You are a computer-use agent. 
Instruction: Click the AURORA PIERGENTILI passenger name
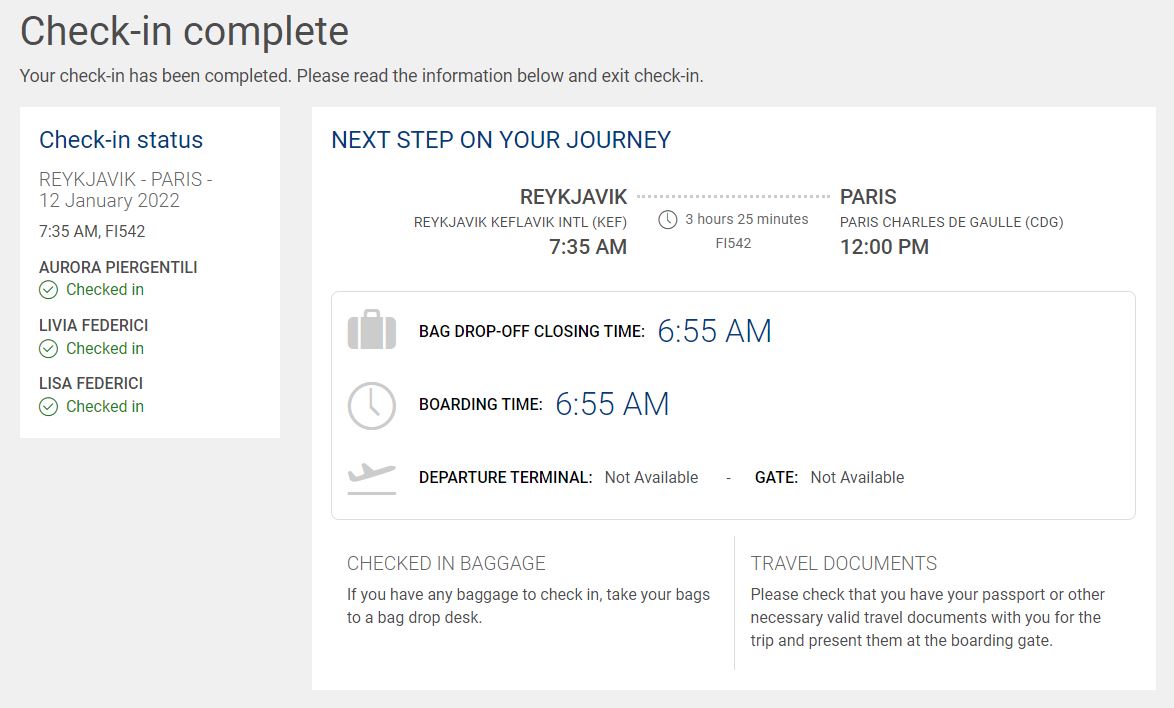(x=118, y=267)
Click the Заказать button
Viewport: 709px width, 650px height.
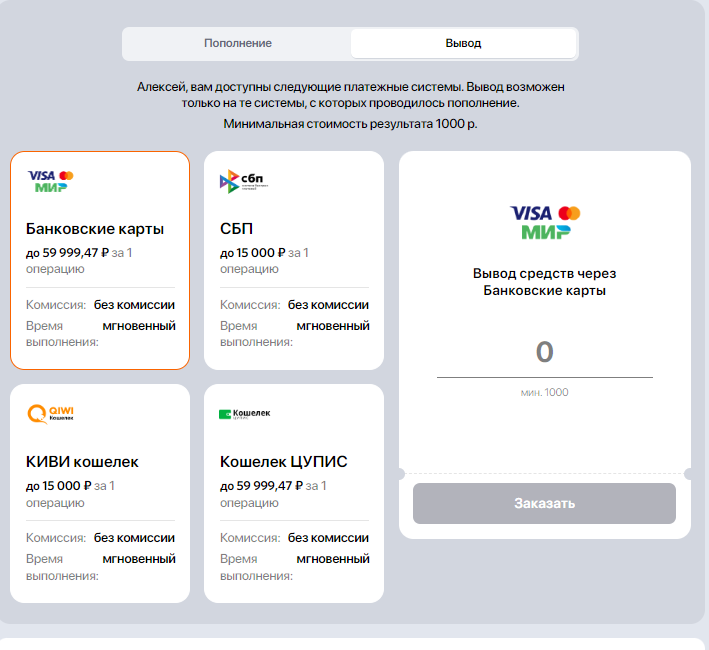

▶ WORK ORDER: Repeat the records exactly, without the pictures.

▶ YOUR RESPONSE:
You are a computer-use agent. 
Instruction: Click the AURORA PIERGENTILI passenger name
(x=118, y=267)
Click the Заказать button
Viewport: 709px width, 650px height.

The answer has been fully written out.